Once the vegetables are tender, add both 8-ounce cans of stock, bullion cubes and the quail and pheasant breasts. Cover with enough water to submerge the breasts by about an inch. Season the mixture again with the garlic and onion powders, seasoned salt and poultry seasoning. Bring the water to a boil and continue to cook on medium heat for about an hour (the water level should be about on the same level as the breasts).

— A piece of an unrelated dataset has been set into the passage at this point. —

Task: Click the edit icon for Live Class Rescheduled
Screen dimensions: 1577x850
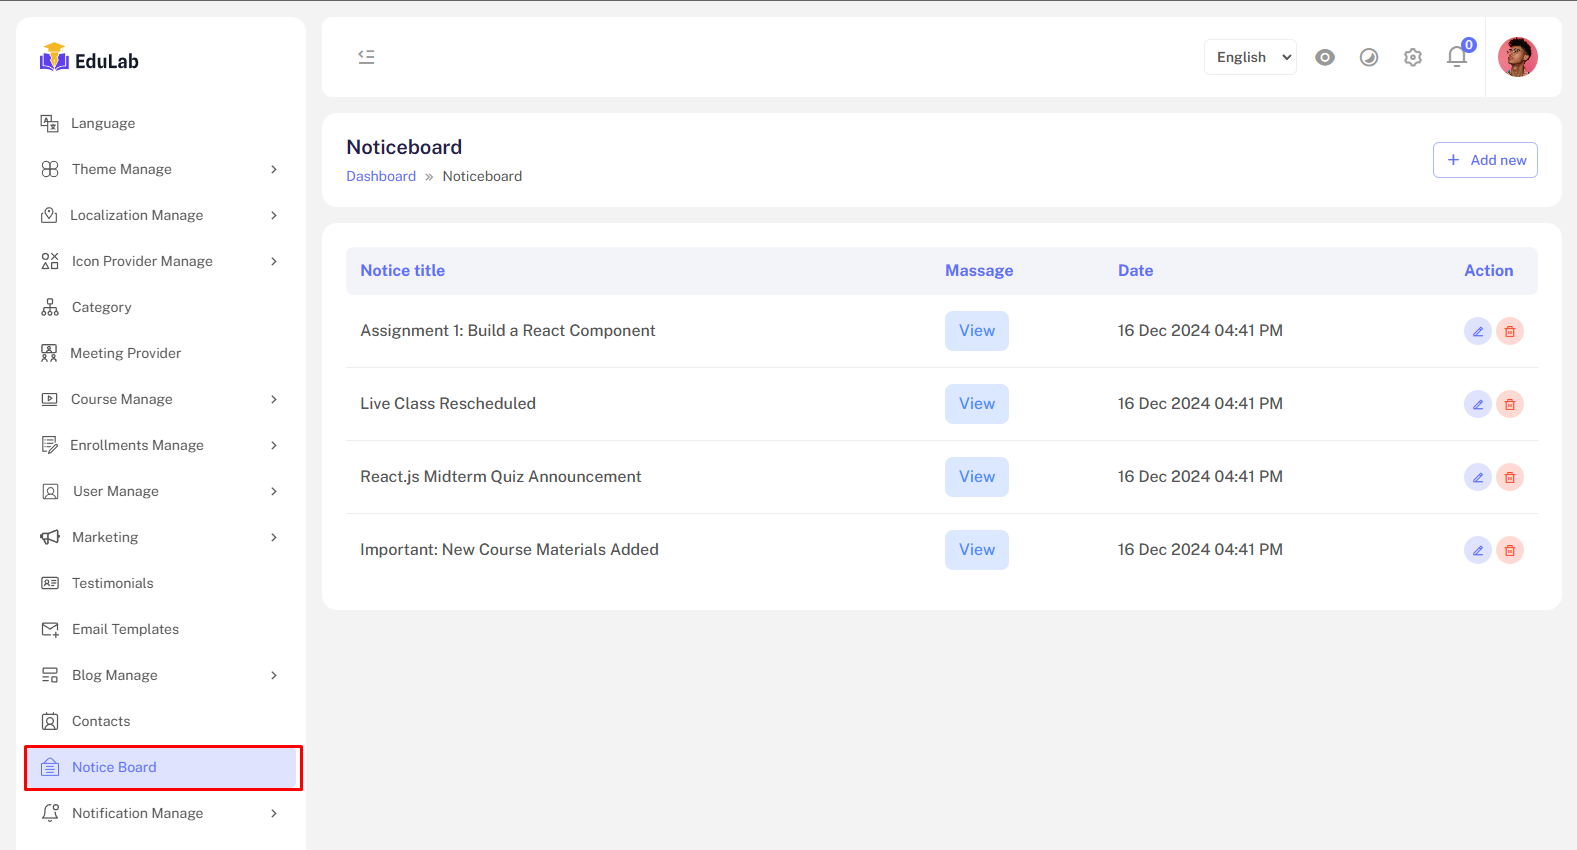Action: pyautogui.click(x=1477, y=404)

Remove the breasts, debone them and return to the stew. Add the cans of mixed vegetables and sweet peas, seasoning the stew once more according to taste. Continue cooking for another 30 minutes or so and then add some pre-mixed flour and cold water (very gradually until the liquid thickens). Once the stew reaches the desired thickness and seasoning levels, it’s ready to serve!

French Rabbit Stew

  • 4½ pounds rabbit
  • 3 carrots (sliced)
  • 2 onions (chopped)
  • 10 button mushrooms
  • 4 ½ cups red wine
  • ½ cup olive oil
  • 2 tablespoons butter
  • 2 tablespoons flour
  • ½ cup cognac or brandy
  • 5 garlic cloves (minced)
  • ½ cup bacon (chopped)
  • 1 tablespoon tomato paste
  • Pinch of thyme (to taste)
  • Pinch of laurel (to taste)
  • A small amount of water

Slice the rabbit into bite-sized pieces. Warm the olive oil and butter in a Dutch oven and cook the rabbit meat until lightly browned. Stir in the flour and add the cognac or brandy. Bring to a light boil, remembering to scrape the bottom constantly to release extra flavors and prevent burning.

Add the onions, minced garlic and bacon and stir while cooking for 5 minutes. Add the tomato paste, thyme and laurel. When everything is thoroughly combined, add the red wine until the meat is covered. If the meat is not covered, add water. Drop in the chopped carrots, reduce to a simmer, cover and cook for at least 2 hours.

Strain the meat and vegetables through a sieve, reserving the liquid. Take half of the cooked carrots and half of the cooked onions, along with a few bacon strips, and blend in a blender with the liquid until smooth.

Sauté the mushrooms separately in a skillet with butter. When the mushrooms are ready, mix everything together: the meat and vegetables, the liquid and the mushrooms. Refrigerate overnight and reheat to serve the next day.